Over the last decade or so, the sports industry has seen professional organizations elect to renovate or construct new sporting facilities costing hundreds of millions, even billions of dollars. This is done in an effort to provide a better draw for more talented players and provide fans with an improved game day experience. More often than not, these stadiums/arenas along with the land they are attached to, are not owned by the ownership of the sports organizations but by local governments, private interest groups, or other third parties. This often leaves the organizations to enter into long term leases to cover the related debt facility terms.

Upcoming Stadium and Arenas either under construction or completed:

Construction:

  • Las Vegas Stadium (Las Vegas Raiders) 2021
  • Los Angeles Stadium and Entertainment District (LA Rams) 2020
  • Allianz Field (Minnesota United FC) 2019
  • Globe Life Field (Texas Rangers) 2020
  • Austin FC Stadium (Austin FC) 2021

Renovation:

  • Ford Field (Detroit Lions)
  • Quick Loans Arena (Cleveland Cavs)

As the accounting for leases with the FASB issuance of Topic 842 are set to change December 15, 2019 for public entities and December 15, 2020 for privately-held entities, ownership and management should begin to educate themselves on the potential impact the standard will have on the recognition, timing and uncertainty of cash flows, which may arise from their lease obligations. Although not yet formally approved, the Financial Accounting Standards Board (“FASB”) has voted to delay adoption of the standard for privately-held companies to January 2021, given the magnitude of the wide-sweeping changes.

Some key changes include:

  1. The elimination of the bright-line lease classification criteria that teams were able to use to avoid the capitalization of the leases
  2. Lessees will report a lease obligation and a corresponding right-of-use asset for both operating and finance leases, measured at present value of the payments, thus moving the lease from off-balance sheet to on the balance sheet.
  3. For any teams in the middle of their leases they would have to calculate a cumulative-effect adjustment as of the date of adoption.

This change in the standard will force ownership and its creditors to re-evaluate third party debt covenants and any other compliance requirements to ensure the organizations do not fall into default with their obligations. Management may also have to determine any potential book to tax differences that may arise from these changes.

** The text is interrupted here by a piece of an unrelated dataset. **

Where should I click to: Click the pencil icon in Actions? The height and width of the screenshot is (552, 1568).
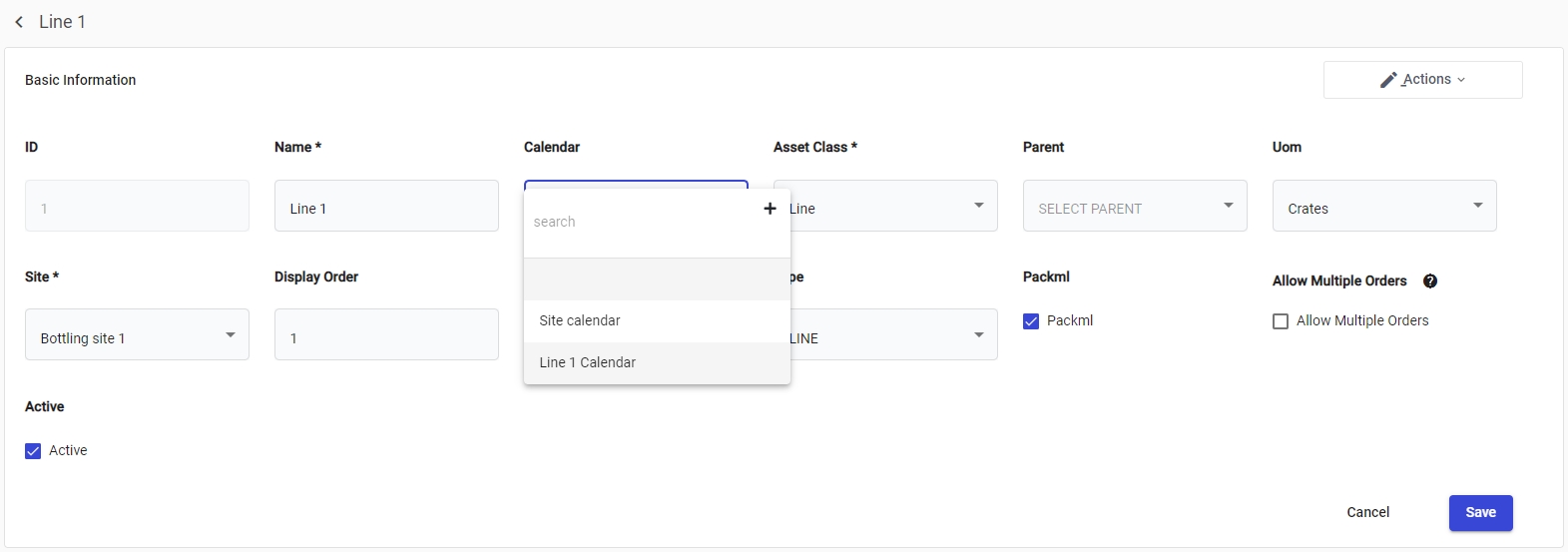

This article first appeared on Front Office Sports, where Citrin Cooperman is pleased to have a year-long foundational sponsorship. 

Related Insights

All Insights

Our specialists are here to help.

Get in touch with a specialist in your industry today. 

* Required

* I understand and agree to Citrin Cooperman’s Privacy Notice, which governs how Citrin Cooperman collects, uses, and shares my personal information. This includes my right to unsubscribe from marketing emails and further manage my Privacy Choices at any time. If you are a California Resident, please refer to our California Notice at Collection. If you have questions regarding our use of your personal data/information, please send an e-mail to privacy@citrincooperman.com.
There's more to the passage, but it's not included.